Diffusion Optimization - Optimizing Smart Energy Grid in a City |

Diffusion and Stochastic Gradient Descent (SGD) optimization are fundamentally different optimization paradigms. SGD is considered to be the gold standard, leveraging classical optimization theory, while diffusion provides a decentralized process providing privacy protection. This characteristic makes diffusion optimization well-suited for a wide array of real-world applications, especially considering in this AI-world, privacy is becoming an increasing concern for society.

Let’s start with an example of a city smart energy grid and examine how well-suited diffusion is. Suppose the city has 100 smart homes, each is equipped with solar panels, smart meters, energy storage units, and a local processor. Each home (we call them an agent) wants to optimize its energy usage model. This means that they need to know how to store, consume or sell the energy back to the grid. But here comes the privacy issue. Private information about each home cannot be shared across the network, meaning there isn’t a central controller. The homes form a peer-to-peer network, where they communicate only with neighbors.

Each home (agent) $i$ would look at its current model $\theta_i^t$, compute how much the model could be improved using its own data. Then it takes a step in the opposite direction of the gradient to minimize the loss, which in turn produces an intermediate result $\psi_i^{t+1}$, before combining it with neighbors. Mathematically it looks like this:

\[\psi_i^{t+1} = \theta_i^t - \eta \nabla L_i(\theta_i^t)\]

Where:

$L_i$ is the loss function representing the cost of energy usage vs. price and availability. $\nabla$ means the gradient of the local loss function. Putting them together, $\nabla L_i(\theta_i^t)$ is the gradient of the loss function at $\theta_i^t$. It represents how the local model at node $i$ should change to reduce its own error.
$\psi_i^{t+1}$ is the intermediate model for agent $i$ after its local update at time $t+1$. This is not yet combined with neighbors’ models. Thus it is a preliminary update based only on local information. $\theta_i^t$ is the current model parameter vector of agent $i$ at time $t$. It represents its current knowledge or state.
$\eta$ is learning rate, which is usually a positive scalar that controls the step size of the update. A higher $\eta$ leads to larger changes.

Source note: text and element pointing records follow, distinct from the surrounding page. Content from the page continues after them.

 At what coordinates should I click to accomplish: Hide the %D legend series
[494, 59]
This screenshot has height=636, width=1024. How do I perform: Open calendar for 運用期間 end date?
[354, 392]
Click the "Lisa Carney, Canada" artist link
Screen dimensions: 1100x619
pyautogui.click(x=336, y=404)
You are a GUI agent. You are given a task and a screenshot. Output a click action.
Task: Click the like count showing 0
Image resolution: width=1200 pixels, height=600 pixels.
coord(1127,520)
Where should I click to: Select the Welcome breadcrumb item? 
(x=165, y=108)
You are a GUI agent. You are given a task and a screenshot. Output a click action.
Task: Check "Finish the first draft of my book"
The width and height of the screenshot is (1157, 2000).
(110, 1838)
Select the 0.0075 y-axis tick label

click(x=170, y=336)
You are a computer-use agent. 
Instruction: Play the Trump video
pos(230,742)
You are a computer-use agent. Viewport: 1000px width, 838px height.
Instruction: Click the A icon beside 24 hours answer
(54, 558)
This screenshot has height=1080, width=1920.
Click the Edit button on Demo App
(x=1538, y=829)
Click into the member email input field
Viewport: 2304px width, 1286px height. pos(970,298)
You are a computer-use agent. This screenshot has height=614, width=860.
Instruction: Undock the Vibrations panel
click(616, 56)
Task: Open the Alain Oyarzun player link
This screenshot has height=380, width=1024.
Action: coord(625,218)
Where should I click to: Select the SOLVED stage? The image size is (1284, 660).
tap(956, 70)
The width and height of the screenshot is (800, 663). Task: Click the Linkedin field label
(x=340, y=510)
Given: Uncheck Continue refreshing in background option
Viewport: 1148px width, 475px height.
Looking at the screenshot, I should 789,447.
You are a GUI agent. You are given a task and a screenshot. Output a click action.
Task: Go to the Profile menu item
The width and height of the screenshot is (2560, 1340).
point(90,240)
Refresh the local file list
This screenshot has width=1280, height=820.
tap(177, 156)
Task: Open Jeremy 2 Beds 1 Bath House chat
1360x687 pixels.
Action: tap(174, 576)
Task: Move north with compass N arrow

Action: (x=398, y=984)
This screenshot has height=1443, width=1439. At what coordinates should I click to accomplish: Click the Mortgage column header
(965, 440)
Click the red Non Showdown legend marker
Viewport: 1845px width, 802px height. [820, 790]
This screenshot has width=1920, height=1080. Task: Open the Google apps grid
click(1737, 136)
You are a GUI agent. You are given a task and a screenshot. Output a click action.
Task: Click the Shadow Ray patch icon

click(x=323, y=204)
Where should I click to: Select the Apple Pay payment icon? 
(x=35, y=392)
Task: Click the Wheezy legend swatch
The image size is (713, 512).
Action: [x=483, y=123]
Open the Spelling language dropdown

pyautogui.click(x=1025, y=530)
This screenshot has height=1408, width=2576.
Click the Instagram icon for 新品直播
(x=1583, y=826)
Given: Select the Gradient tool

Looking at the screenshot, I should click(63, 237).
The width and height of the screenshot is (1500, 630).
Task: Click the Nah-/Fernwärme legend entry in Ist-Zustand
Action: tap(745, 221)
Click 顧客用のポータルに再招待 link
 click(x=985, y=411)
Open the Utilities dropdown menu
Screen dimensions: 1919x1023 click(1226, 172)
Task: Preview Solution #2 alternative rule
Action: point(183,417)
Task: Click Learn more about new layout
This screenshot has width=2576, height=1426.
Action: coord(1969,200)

Next is the diffusion step, where the optimization gets its name from, akin to how heat diffuses (spreads) itself. In this step, each agent $j$ computes its own local update $\psi_j^{t+1}$, home $i$ would then collect these updates, apply weights $a_{i,j}$ to it, and then averages them to compute its new model $\theta_i^{t+1}$. This means a diffusion of information since each agent moves toward agreement with its neighbors. Mathematically:

\[\theta_i^{t+1} = \sum_{j \in \mathcal{N}_i} a_{ij} \psi_j^{t+1}\]

Where:

$\mathcal{N}_i$ is the set of neighboring agents of $i$.
$\sum_{j \in \mathcal{N}_i} \cdots$ is the sum over all neighbors $j$ of agent $i$.
$a_{i,j}$ is the combination weight that agent $i$ assigns to agent $j$’s intermediate model. These weights usually satisfy: $\sum_{j \in \mathcal{N}_i} a_{i,j} = 1,\quad a_{ij} \geq 0$ Meaning that the weights assigned to neighbors by agent $i$ sums to 1, ensuring a proper convex combination. Also each individual weight $a_{i,j}$ must be positive to avoid negative influence.

Diffusion Optimization - Home Topology of Smart Grid

In conclusion, diffusion models offer a decentralized paradigm, allowing all homes to converge to a global optimum, purely via local computation and communication. No raw data such as energy usage leaves each home and only model updates are shared. This architecture also allows new homes to join the network without requiring a central configuration. In case of a single home failure, no other homes will be affected. It is thus a privacy-aware, scalable, and resilient architecture.